(Excerpted records begins)

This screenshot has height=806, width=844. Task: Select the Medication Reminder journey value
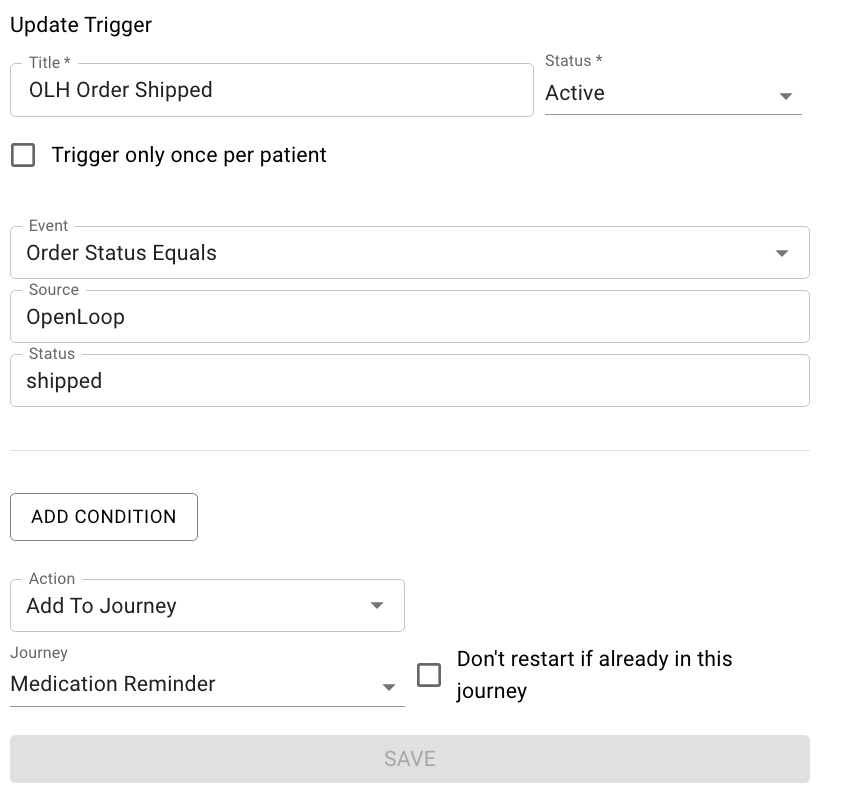click(112, 684)
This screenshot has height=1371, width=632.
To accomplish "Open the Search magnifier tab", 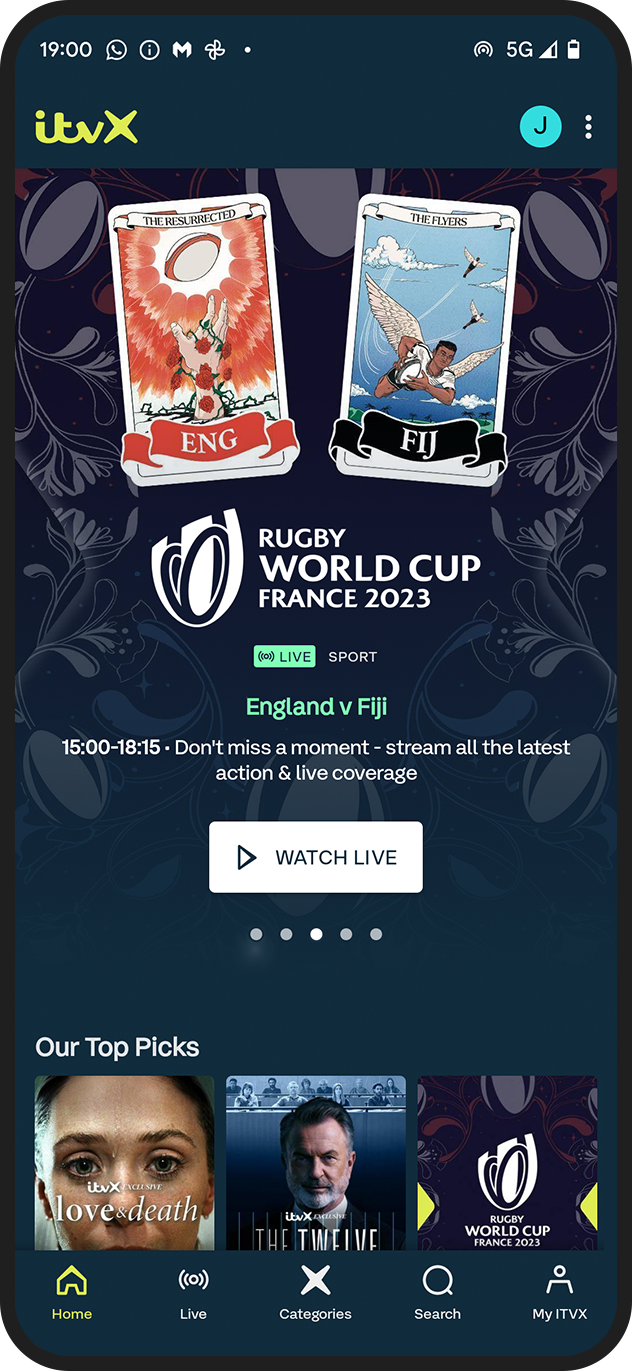I will point(437,1293).
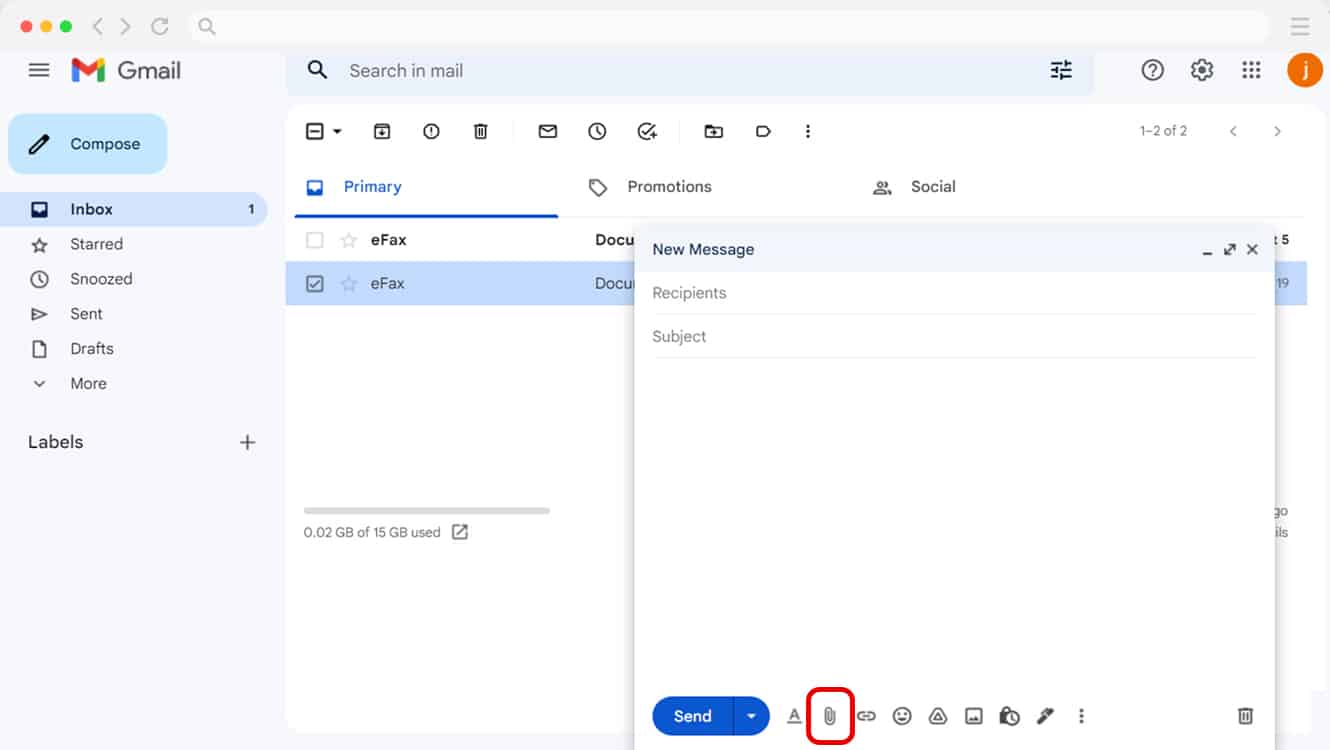This screenshot has width=1330, height=750.
Task: Check the first eFax email checkbox
Action: [x=314, y=239]
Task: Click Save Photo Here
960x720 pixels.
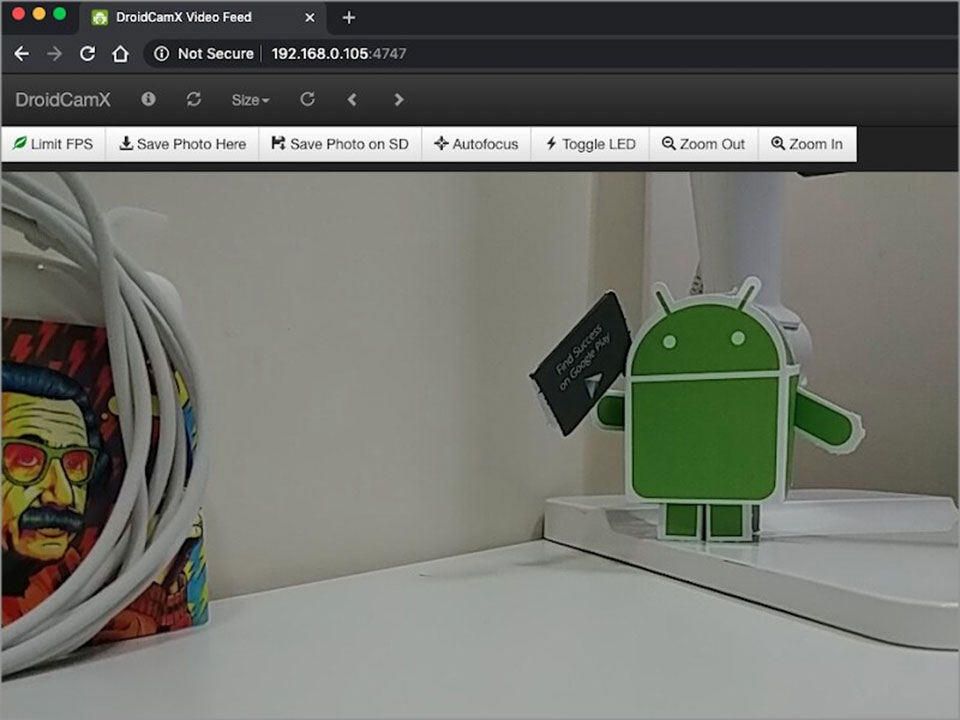Action: (x=182, y=144)
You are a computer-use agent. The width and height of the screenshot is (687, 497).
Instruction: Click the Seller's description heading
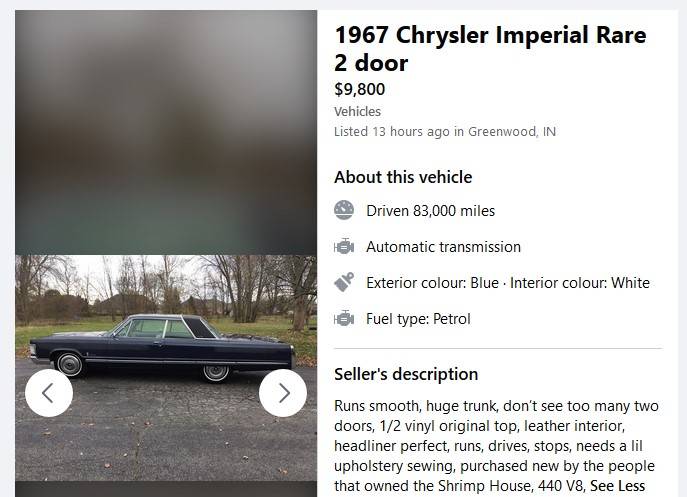[406, 374]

(Excerpted records ends)

• **Problem to solve**
In the records above, find the line containing "You are a computer-use" and restate it and every line after it word for word, all pictures excluded.

• **Answer to the exercise**
You are a computer-use agent. The width and height of the screenshot is (687, 497).
Instruction: Click the Seller's description heading
[406, 374]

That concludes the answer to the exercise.